By Heather “Anish” Anderson
By April I’m chomping at the bit to get outside on longer hikes. Winter has been going on for far too long, the increased sunshine and warmer temperatures are tempting me with memories of summer. If your memories work anything like mine, then your brain probably remembers how to hike long days much more readily than your body does…and that can cause problems.
“If your memories work anything like mine, then your brain probably remembers how to hike long days much more readily than your body does…and that can cause problems.”

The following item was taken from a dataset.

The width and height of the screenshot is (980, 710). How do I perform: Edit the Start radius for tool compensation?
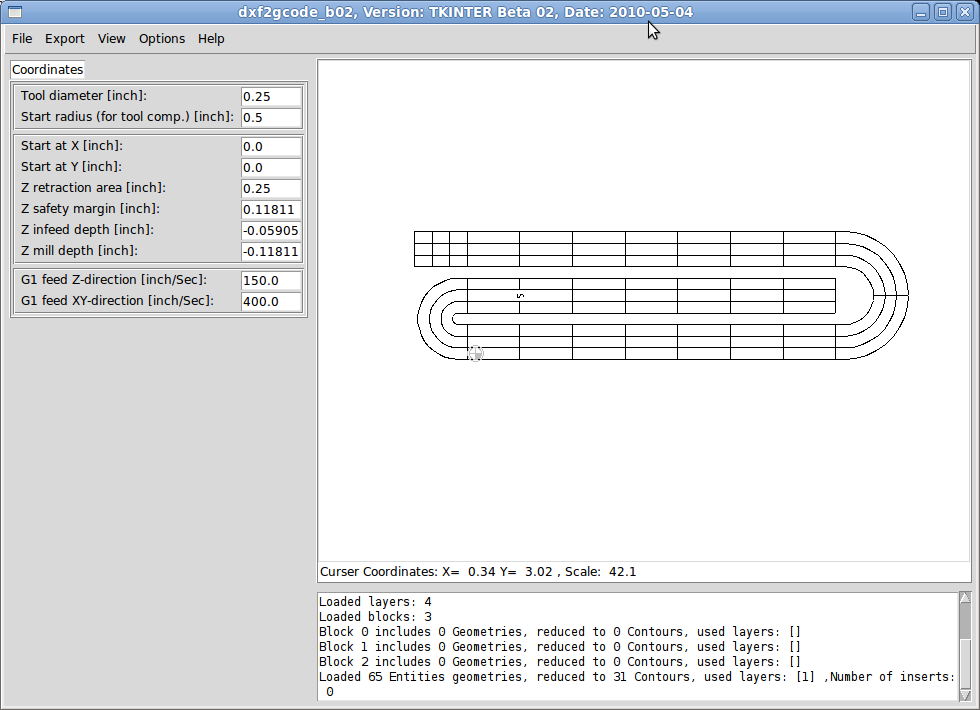coord(270,117)
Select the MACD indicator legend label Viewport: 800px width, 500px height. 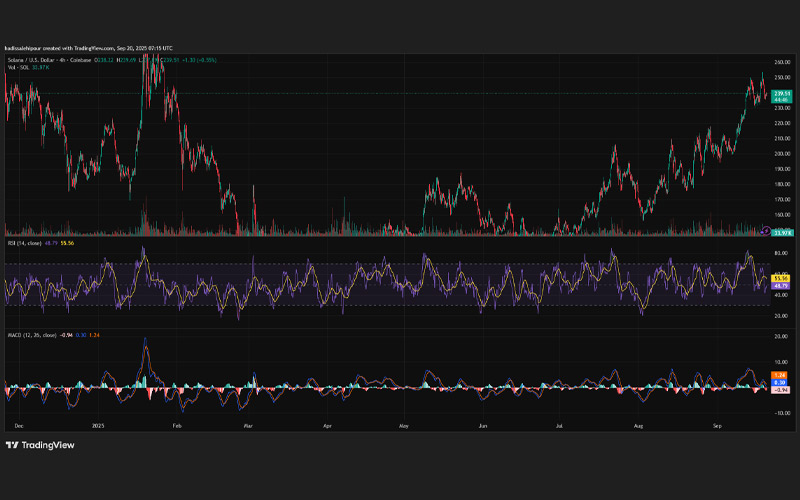tap(25, 333)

I started my first CDT thru-hike after a winter spent in Michigan (where I ran an average of 25 miles a week) with an aggressive 28-30 mile per day itinerary through Glacier National Park. Two summers prior I had worked at the park and hiked hundreds of miles there on my days off, usually in 30-mile daily increments. The summer before the CDT I’d thru-hiked the Pacific Crest Trail. Surely, I could cover 28-30 miles a day through mountainous terrain! I’d done it many times before.
Unfortunately, the eight months that had passed since I’d last logged those kinds of miles had erased the memory of them completely from my body. I woke on the second morning aching from head to toe, barely dragging myself into my designated camps before dark my last two nights in the park. I did it, but I needed a zero day by the time I made it to East Glacier!

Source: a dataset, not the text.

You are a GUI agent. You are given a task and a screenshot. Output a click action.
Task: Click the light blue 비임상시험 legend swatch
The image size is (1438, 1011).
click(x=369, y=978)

I’ve since learned my lesson on jumping into more than I’m ready for in that tantalizing spring transition season. There are two methods for not overdoing it when making the leap from winter into summer adventure. The first is to train at a high volume all winter. This is possible if you live in—or travel to—a place with good weather in the winter months so that you can continue to get out at the same effort level as summer. I did this for several years by spending my winters in California, Florida, or New Zealand. This method is a great way to ensure you don’t lose your real-world adaptations that can be hard to simulate in a gym, especially vertical fitness.

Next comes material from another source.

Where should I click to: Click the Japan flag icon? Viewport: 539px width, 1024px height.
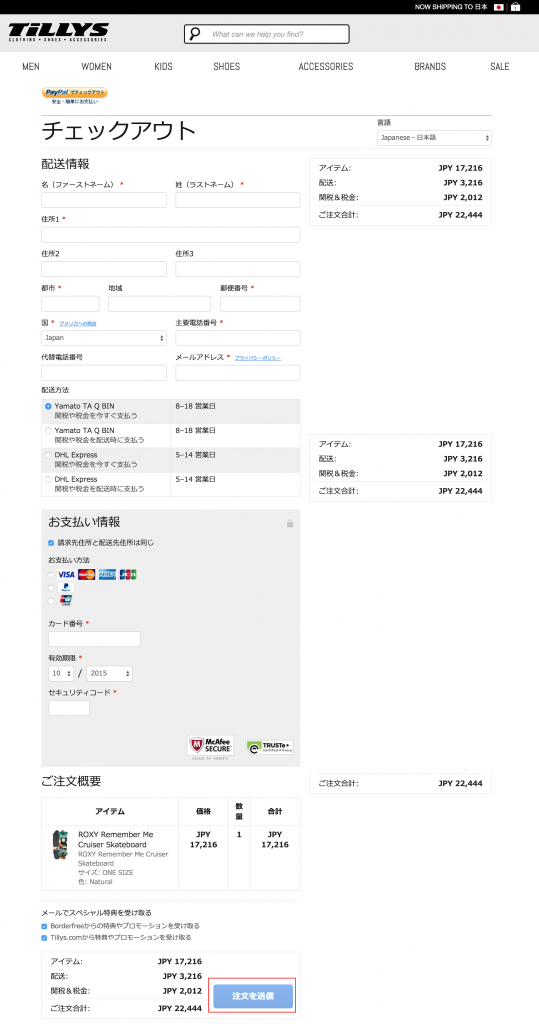click(499, 7)
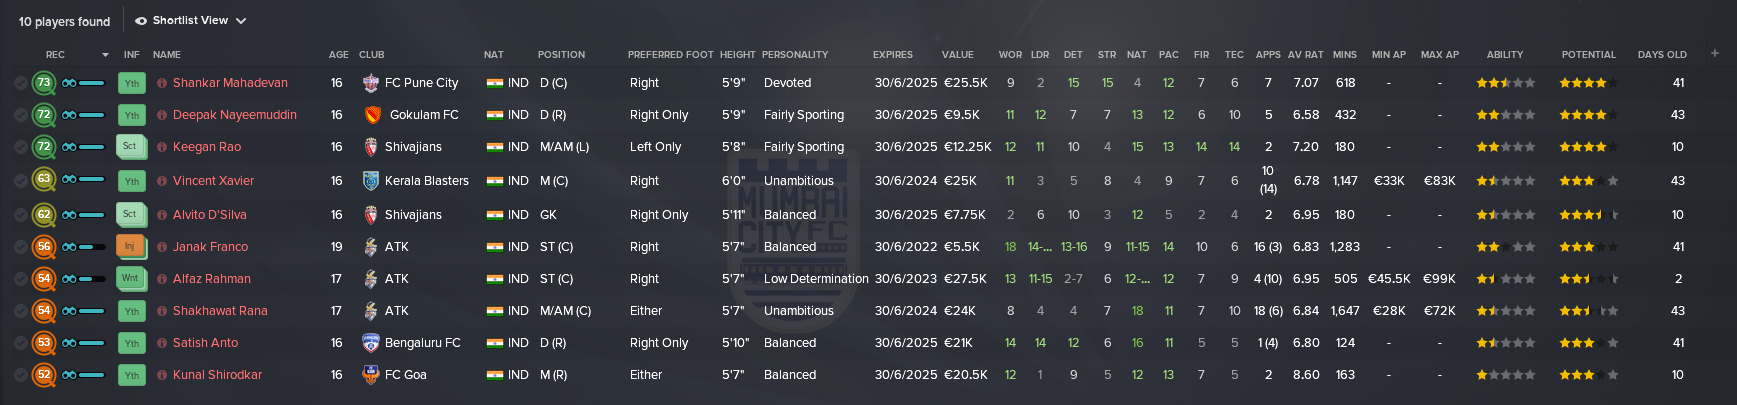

The other option is to maintain a base fitness and pace yourself back into summer adventures. Since more people tend to fall into the cold winter category, I’ll share my tips for base training and ramping up below. For more detailed information, check out my guide Adventure Ready: A Hiker’s Guide to Planning Training and Resiliency co-authored with Katie Gerber.
The first tip is to maintain an aerobic base. You can run, use indoor equipment (bikes/ellipticals/rowing machines, etc.), ski…whatever gets your heart rate up. While getting a good sweaty workout in is good for your health and keeps your cardiovascular system in shape, it won’t necessarily translate into long days in the mountains without some additional work. This is especially true if your cardio sessions are low impact such as skiing, cycling, swimming, or an elliptical machine.
“While getting a good sweaty workout in is good for your health and keeps your cardiovascular system in shape, it won’t necessarily translate into long days in the mountains without some additional work.”
This brings us to the second tip, which is strengthening. Strength training has two primary benefits: complimentary and corrective training to linear movement (hiking/running) and as a load simulator to prep joints, muscles, and connective tissues for backpacking. Strength training doesn’t have to be complex. Basic squats, lunges, and core work are usually enough. Luckily, building strength doesn’t require you to go outside in the cold!
So, assuming you’ve maintained a solid base of aerobic fitness and done some strength training to keep yourself healthy, well-rounded, and strong…what’s the next step to take you from spring fitness to summer fitness?
The key is to pace yourself. Start with day hikes that are out and back so that there are no negative repercussions if you don’t make it quite as far as you thought you would. I recommend measuring by time, not distance since it’s more precise. Gauge how you feel and adjust the duration of subsequent hikes accordingly. Aim to do at least one hike per week that is longer than your daily hike/run/cardio session. Ideally, you’ll want to build up duration of your longest hike by about 10% per week.
As you feel more comfortable with your hiking fitness you can begin to increase the amount of weight you carry as well. Again, start with your daypack and gradually add items in, keeping increases to no more than one pound at a time. Avoid increasing load and duration at the same time. An alternating schedule of increasing time one week, then maintaining time and increasing load the next week is usually ideal. As your fitness continues to increase, you can also add vertical difficulty to the trails you choose. By taking your time, making incremental increases, and being consistent you’ll be ready for big summer hikes the smart way!